» **EXERCISE TASKS**:
1. Please output the part of the excerpt on FMF and TRAPS starting at "Supportive measures, particularly" and ending at "pyrin variants [15,16].", with no changes.
2. According to the excerpt on FMF and TRAPS, what is the estimated prevalence of TRAPS in Europe?
3. Write the next part of the excerpt on FMF and TRAPS, continuing from its final sentence.

» **EXCERPTED PASSAGE**:
- Opening Delimiter -

Diagnosis is supported by DNA analysis, but remains clinical and centres on the history of recurrent self-limiting attacks of fever and serositis that are prevented by colchicine [13]. Genetic results must be interpreted cautiously, given that not all individuals with paired pathogenic MEFV mutations develop FMF, and others with heterozygous carrier status can do so. Furthermore, most diagnostic laboratories offer only limited analysis, as MEFV is a large gene.

Supportive measures, particularly analgesia, are often required during acute attacks, but the mainstay of management is long-term prophylactic treatment with low-dose colchicine. This serendipitous discovery in 1972 [14] has entirely transformed the prognosis of this disease. Continuous treatment with colchicine at a dose of 1–2 mg daily in adults prevents or substantially reduces symptoms of FMF in at least 95% of cases, and almost completely eliminates the risk of AA amyloidosis (see below). The mechanism of action of colchicine remains incompletely understood, but it modulates neutrophil adhesion, mobility and cytokine release in a presumably somewhat specific manner, possibly by competing with pyrin as a substrate for caspase 1, in patients with defective pyrin variants [15,16].

Long-term colchicine is advisable in every patient with FMF and mandatory in those who already have AA amyloidosis. Although colchicine is very toxic in acute overdose, the low daily doses required for treatment of FMF are generally very well tolerated. Diarrhoea is the most common side effect and can usually be avoided by gradual introduction of the drug and, if necessary, temporary withdrawal of lactose from the diet. Despite theoretical concerns, there is no evidence that colchicine causes infertility or birth defects, and it can be taken safely by nursing mothers [17]. Colchicine has now been licensed by the US Food and Drug administration for the prophylactic treatment of FMF from the age of 4 years upwards. Genuine resistance to colchicine is rare, although poor compliance is frequent. In treatment-refractory patients there is emerging evidence that etanercept or anakinra can be efffective [18,19].

TRAPS

  1. Top of page
  2. Abstract
  3. Introduction
  4. FMF
  5. TRAPS
  6. MKD
  7. CAPS
  8. PFAPA
  9. Long-term outcomes
  10. Conclusion
  11. Disclosure
  12. References

TRAPS is very rare, with an estimated prevalence of about 1 per million in Europe. It is an autosomal dominant disease associated with mutations in TNF receptor superfamily 1A (TNFRSF1A), a 10-exon gene located on chromosome 12p13 [20]. TNF is a key mediator of inflammation with actions including pyrexia, cachexia, leucocyte activation, induction of cytokine secretion, expression of adhesion molecules and resistance to intracellular pathogens. TNF receptor 1 (TNF-R1) is a member of the death domain superfamily. It has a cysteine-rich extracellular domain, a transmembrane domain and an intracellular death domain. Binding of soluble circulating TNF causes receptor trimers to form with downstream induction of inflammation. The mechanism(s) by which heterozygous TNFRSF1A mutations cause TRAPS remains unclear and may well be mutation-specific [21,22]. Most TRAPS-associated mutations are within exons 2–4, and about half are substitutions affecting highly conserved cysteine residues in the extracellular domain. Under normal circumstances, TNF signalling is terminated by metalloproteinase-dependent cleavage of the extracellular domain, thereby releasing soluble TNF-R1 which competes with the cell surface receptor in binding circulating TNF. While cleavage of certain TNFR1 variants is impaired, producing a ‘shedding defect’, this is not the case with other TRAPS-causing mutations, which must exert their pathogenic effect by different means. It is thought that mutant misfolded receptors may give rise to enhanced or prolonged signalling, possibly through retention within the endoplasmic reticulum [21–24].

- Closing Delimiter -

(Records from a collection)
- Opening Delimiter -

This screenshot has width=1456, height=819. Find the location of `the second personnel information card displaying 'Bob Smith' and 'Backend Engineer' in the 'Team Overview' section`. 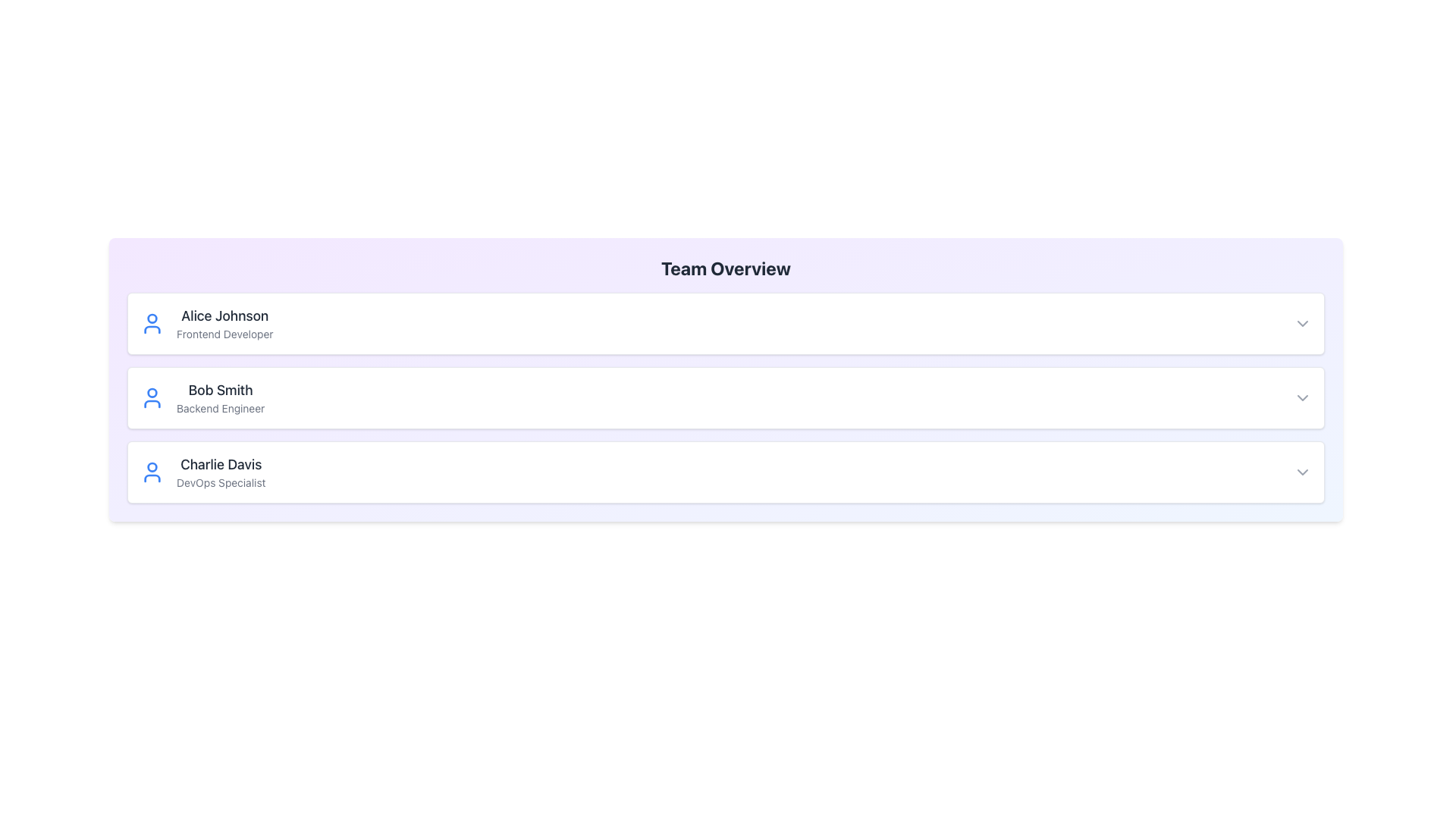

the second personnel information card displaying 'Bob Smith' and 'Backend Engineer' in the 'Team Overview' section is located at coordinates (202, 397).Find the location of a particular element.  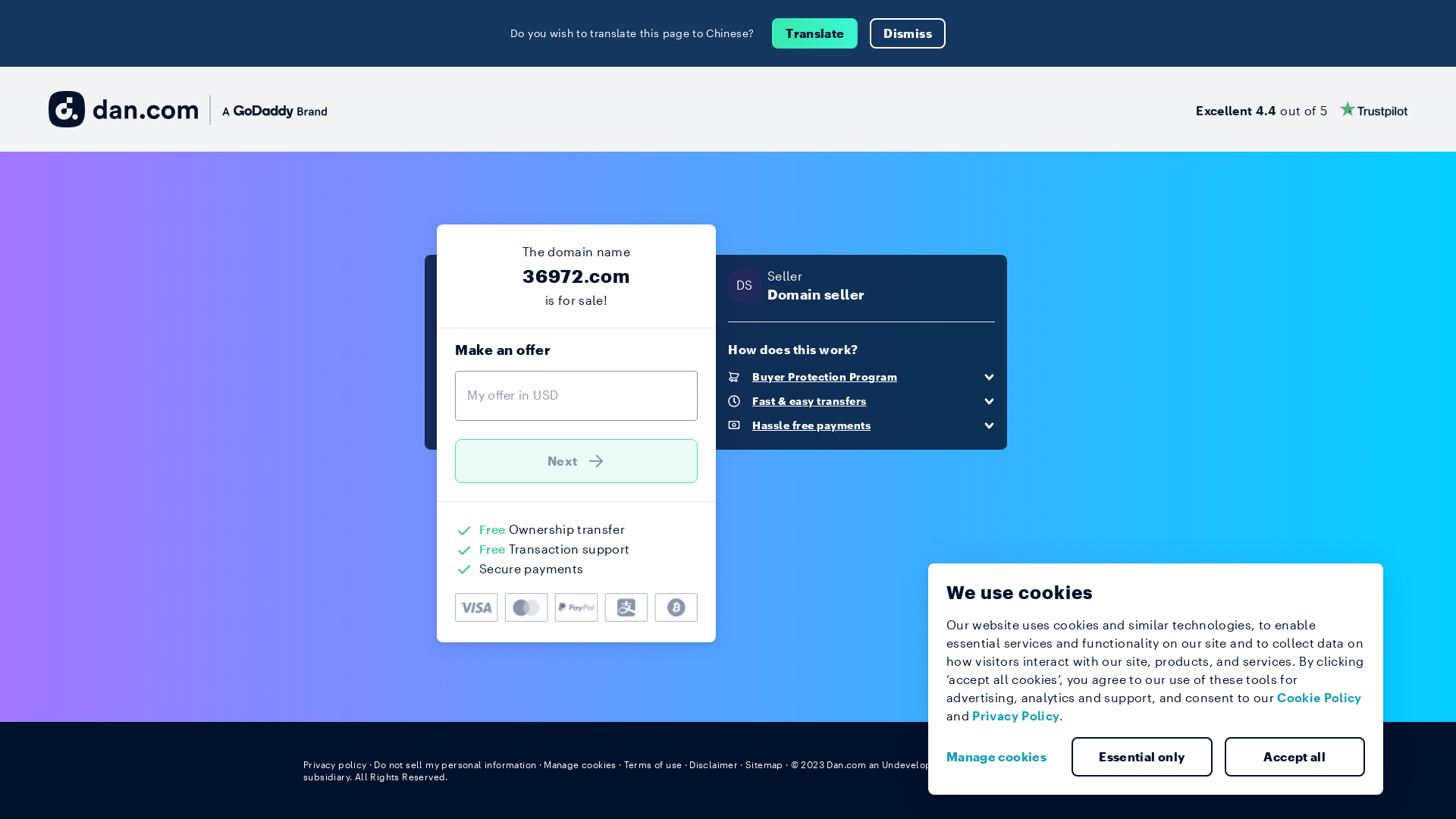

'Terms of use' is located at coordinates (623, 764).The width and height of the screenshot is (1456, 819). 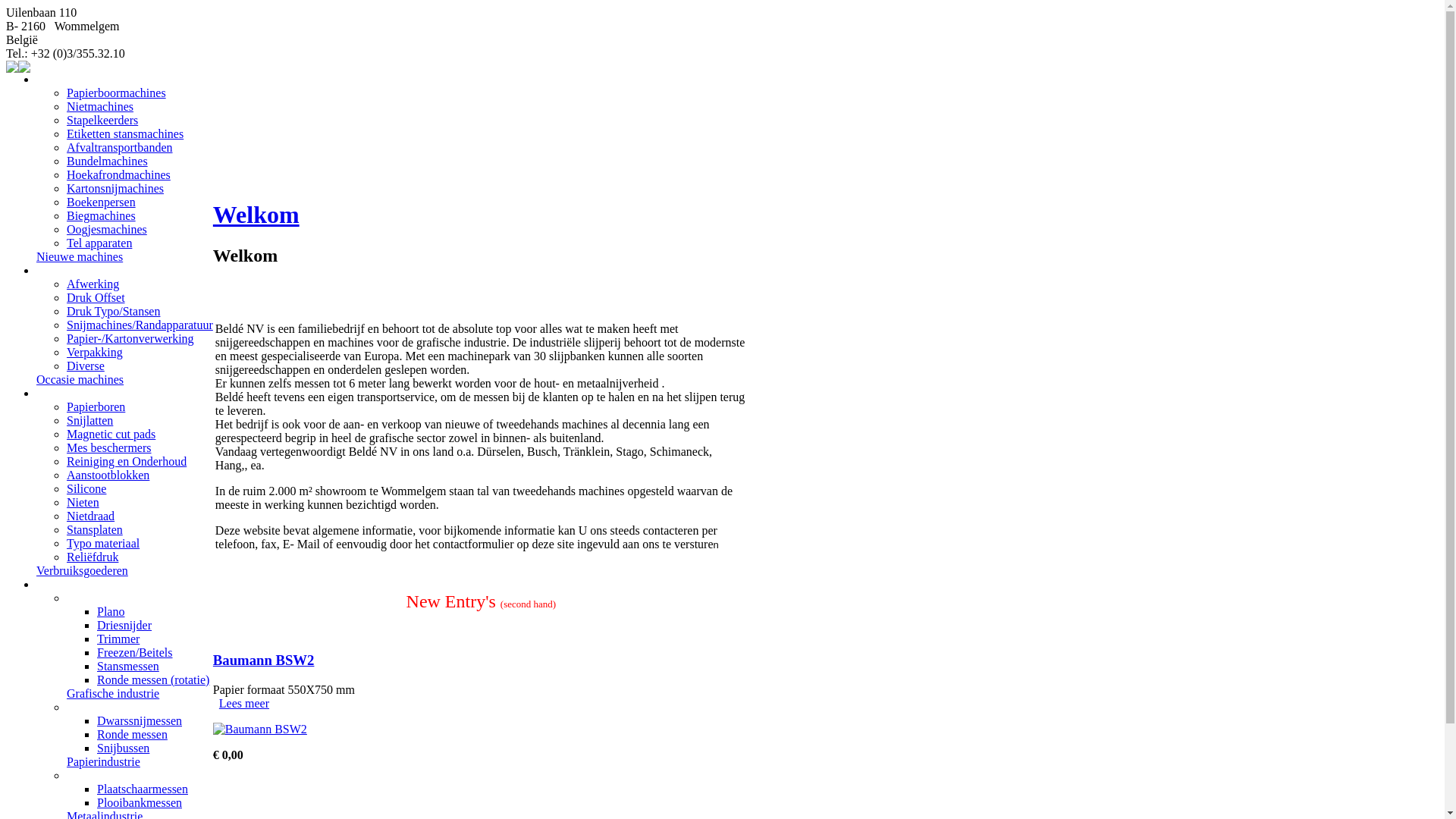 What do you see at coordinates (127, 665) in the screenshot?
I see `'Stansmessen'` at bounding box center [127, 665].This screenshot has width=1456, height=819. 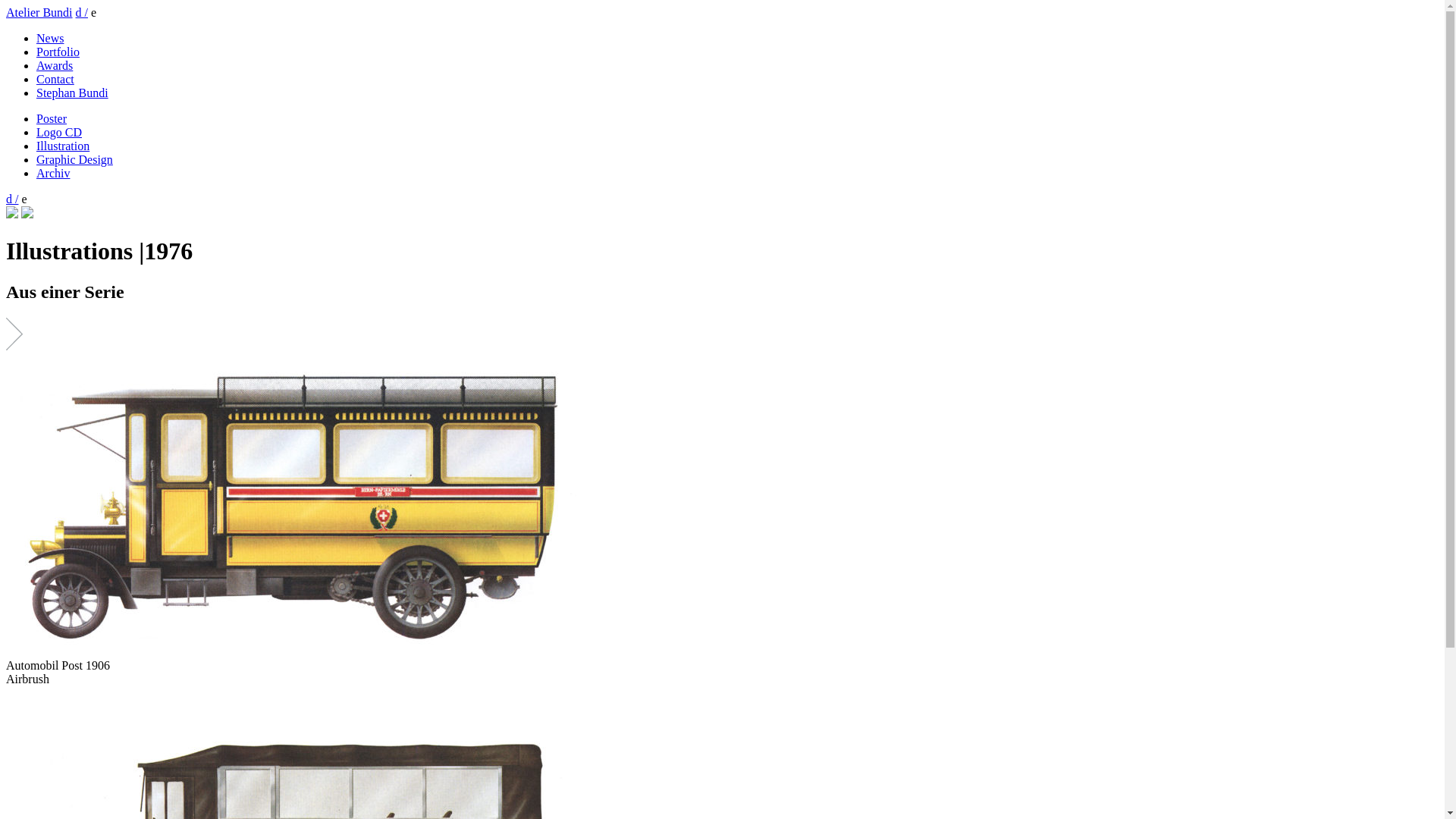 What do you see at coordinates (74, 159) in the screenshot?
I see `'Graphic Design'` at bounding box center [74, 159].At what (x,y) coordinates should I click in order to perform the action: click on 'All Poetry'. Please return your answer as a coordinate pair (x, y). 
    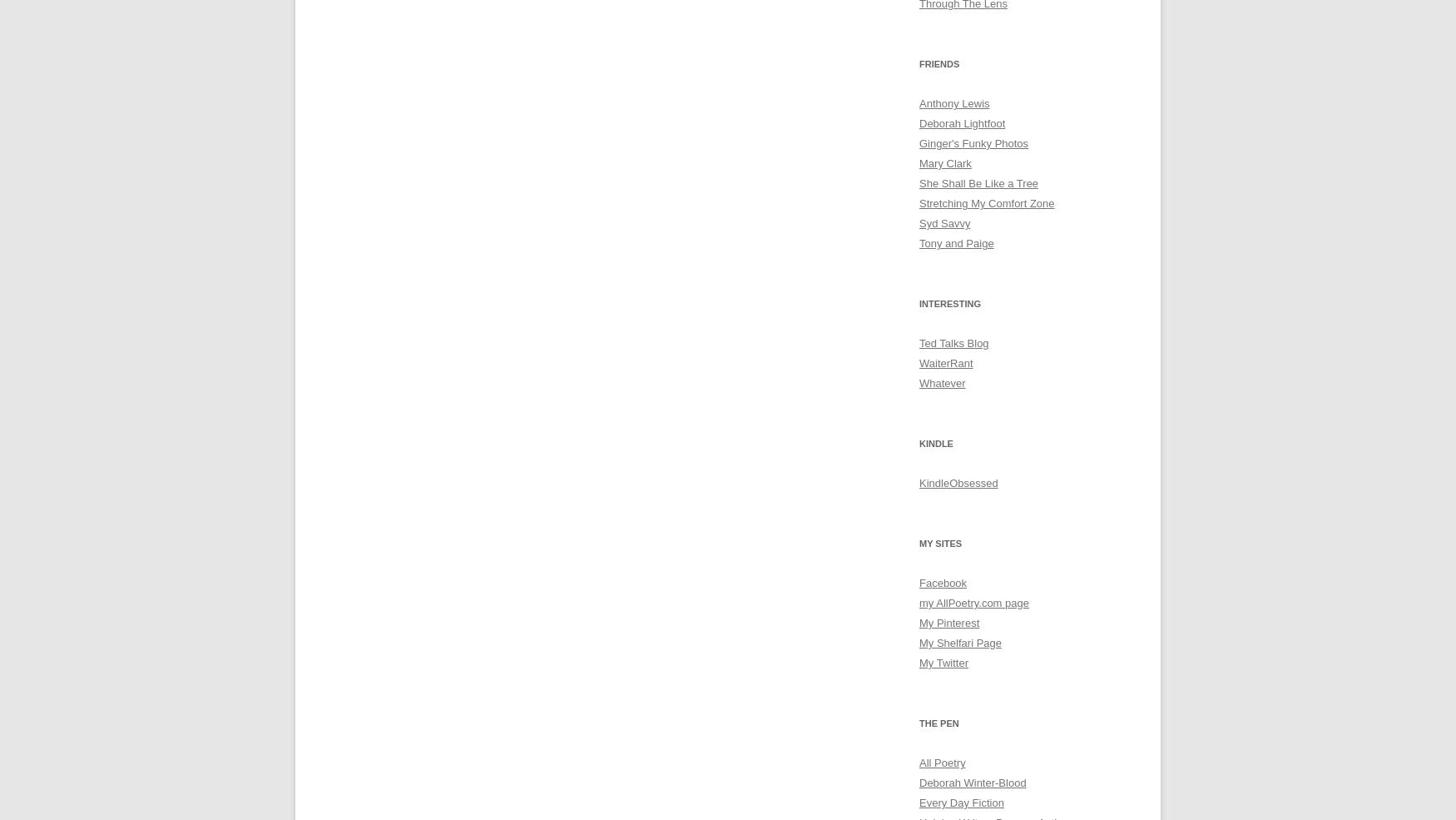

- Closing Delimiter -

» **ANSWERS GIVEN**:
1.
Supportive measures, particularly analgesia, are often required during acute attacks, but the mainstay of management is long-term prophylactic treatment with low-dose colchicine. This serendipitous discovery in 1972 [14] has entirely transformed the prognosis of this disease. Continuous treatment with colchicine at a dose of 1–2 mg daily in adults prevents or substantially reduces symptoms of FMF in at least 95% of cases, and almost completely eliminates the risk of AA amyloidosis (see below). The mechanism of action of colchicine remains incompletely understood, but it modulates neutrophil adhesion, mobility and cytokine release in a presumably somewhat specific manner, possibly by competing with pyrin as a substrate for caspase 1, in patients with defective pyrin variants [15,16].

2. About 1 per million.

3.
TRAPS was described in 1982 as familial Hibernian fever, reflecting the Irish/Scottish ancestry of patients in early reports, but TRAPS has been reported subsequently in many ethnic groups. Both sexes are affected and presentation is usually before the age of 4 years. Most mutations are associated with high penetrance but two variants, P46L and R92Q, which can be associated with mild TRAPS, are present in approximately 10% of healthy West Africans [25] and 2% of healthy Caucasians, respectively.

TRAPS attacks are often far less distinct than in FMF. Febrile episodes typically last weeks and symptoms are near-continuous in a third of patients. Approximately half of patients give no clear family history, many of whom have the P46L or R92Q variants, which are associated with milder disease and later onset [26]. The clinical picture varies: more than 95% of patients experience fever, and 80% have arthralgia or myalgia that classically displays centripetal migration; abdominal pain occurs in 80%, and rash which may be erythematous, oedematous plaques (often overlying areas of mylagia) and discrete reticulate or serpiginous lesions occur in 70% of patients (Fig. 2). Other features include headache, pleuritic pain, lymphadenopathy, conjunctivitis and periorbital oedema. There are also reports of central nervous system (CNS) manifestations and magnetic resonance imaging (MRI) findings resembling multiple sclerosis [27]. Symptoms are accompanied almost universally by a marked acute-phase response. Between attacks, the plasma concentration of soluble TNF-R1 may be abnormally low in patients with decreased receptor shedding. Genetic testing is central to diagnosis.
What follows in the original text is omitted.